| YOUR OBJECTIVE |
Please collect every line of the records below that contains the word "icon", and copy each one in full.

----

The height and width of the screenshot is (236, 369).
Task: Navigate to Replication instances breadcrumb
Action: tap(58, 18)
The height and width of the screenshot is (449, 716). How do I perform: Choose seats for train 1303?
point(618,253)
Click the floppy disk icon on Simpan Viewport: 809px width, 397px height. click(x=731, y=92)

----

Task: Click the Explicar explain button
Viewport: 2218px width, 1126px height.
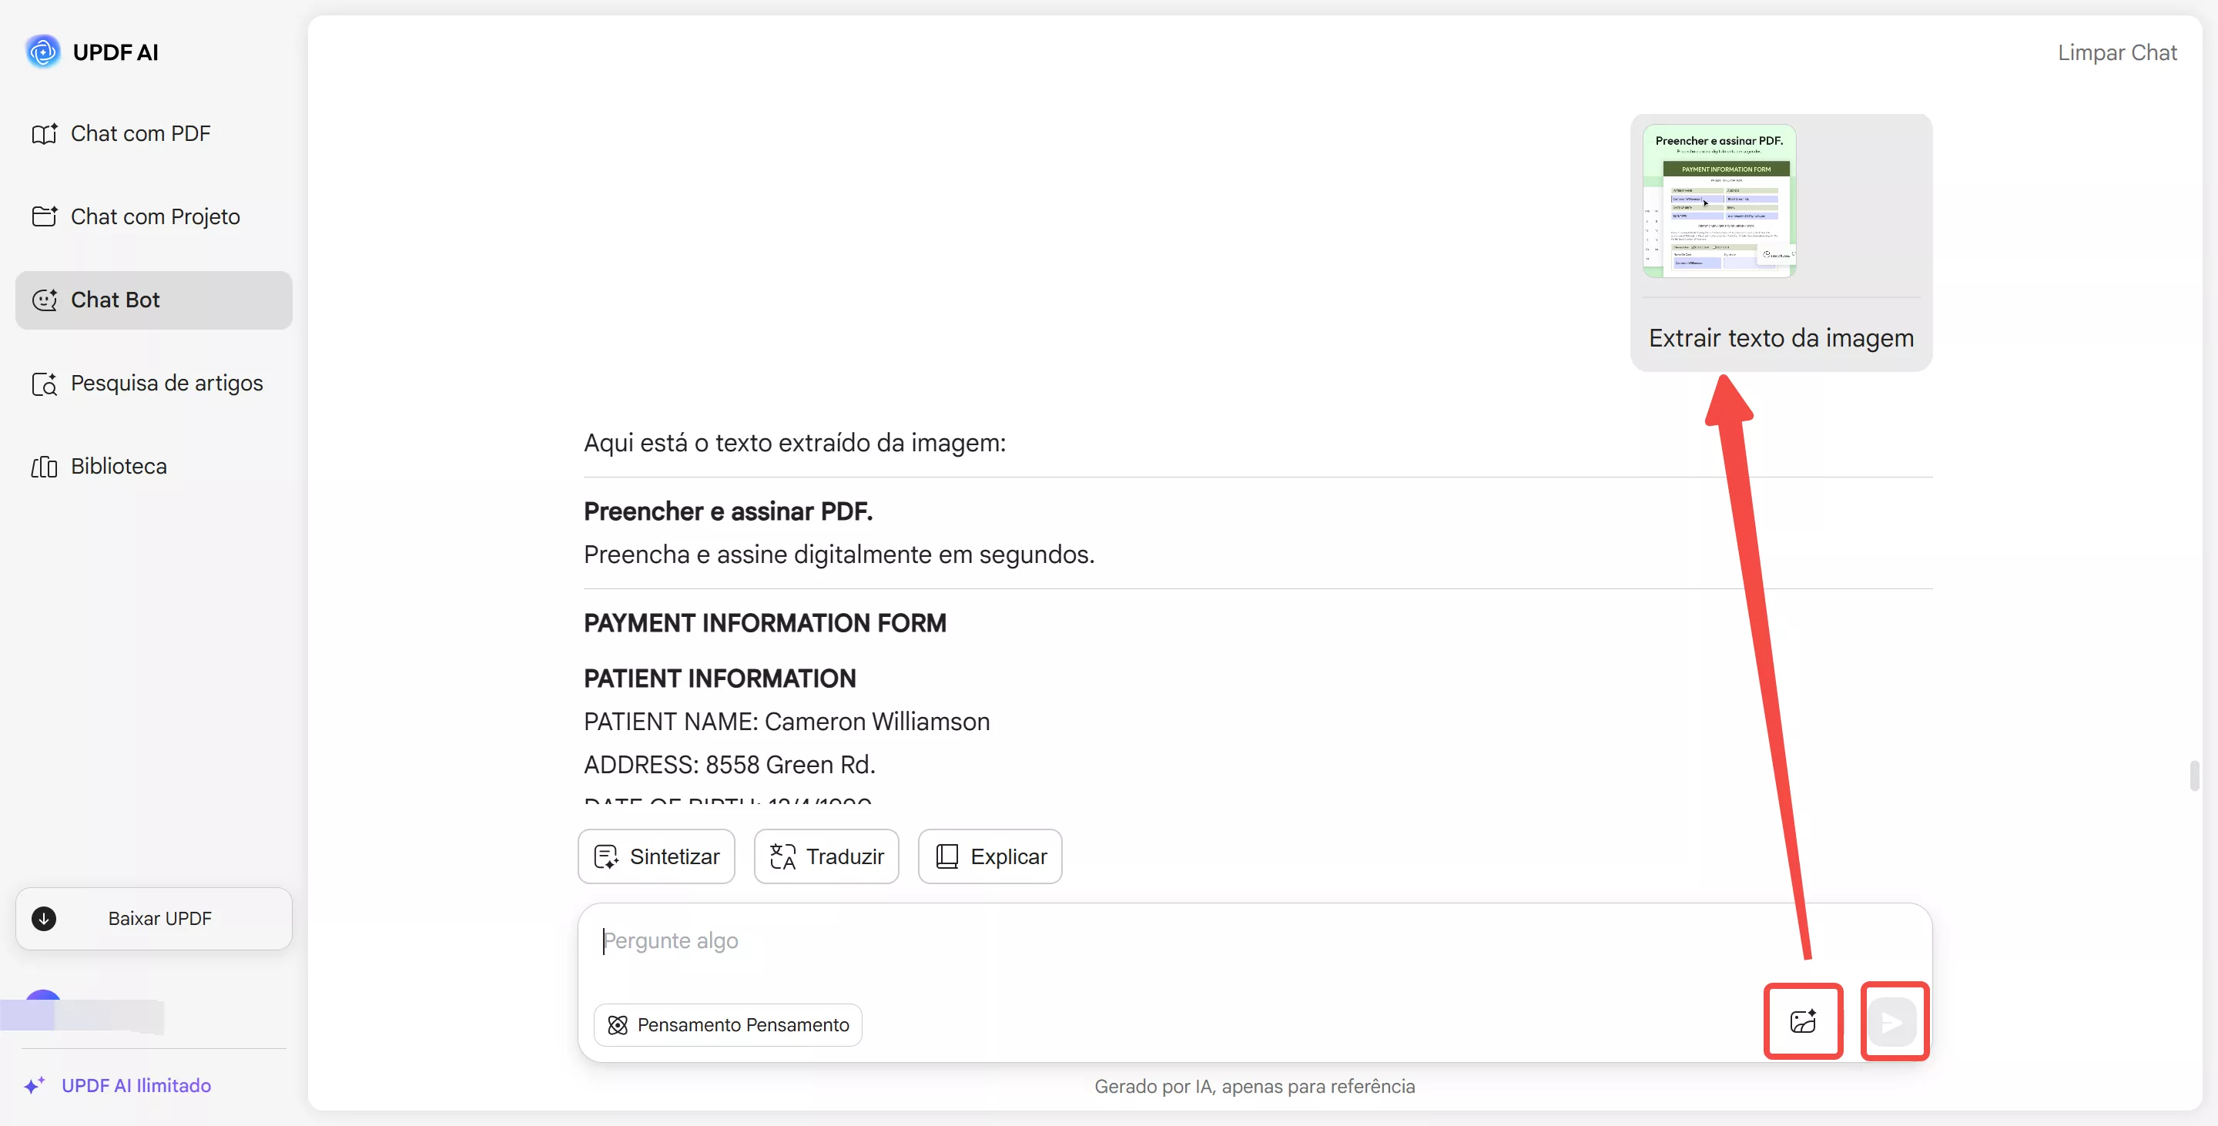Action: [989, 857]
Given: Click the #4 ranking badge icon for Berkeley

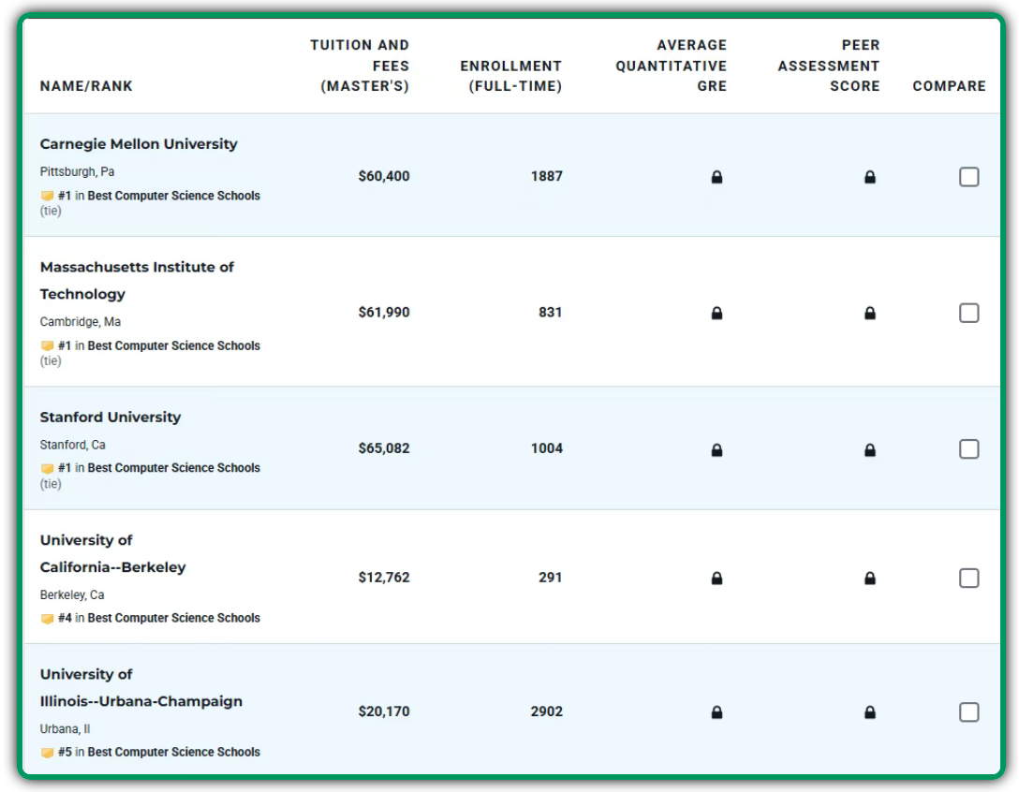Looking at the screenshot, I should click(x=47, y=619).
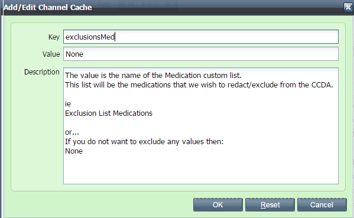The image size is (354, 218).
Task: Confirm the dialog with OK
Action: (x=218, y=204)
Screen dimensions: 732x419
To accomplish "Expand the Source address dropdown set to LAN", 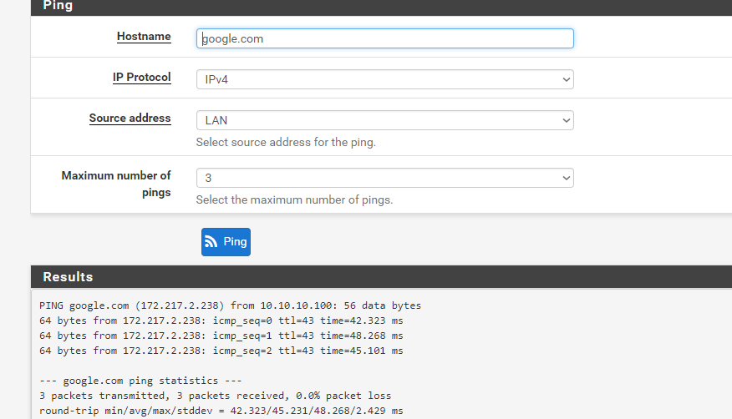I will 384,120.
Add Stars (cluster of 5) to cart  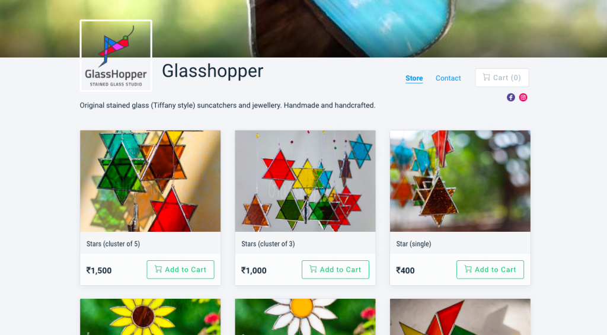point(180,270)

----

| THE RESPONSE |
Click the floppy disk icon on Simpan Viewport: 809px width, 397px height. click(x=731, y=92)
Given: Click the #4 ranking badge icon for Berkeley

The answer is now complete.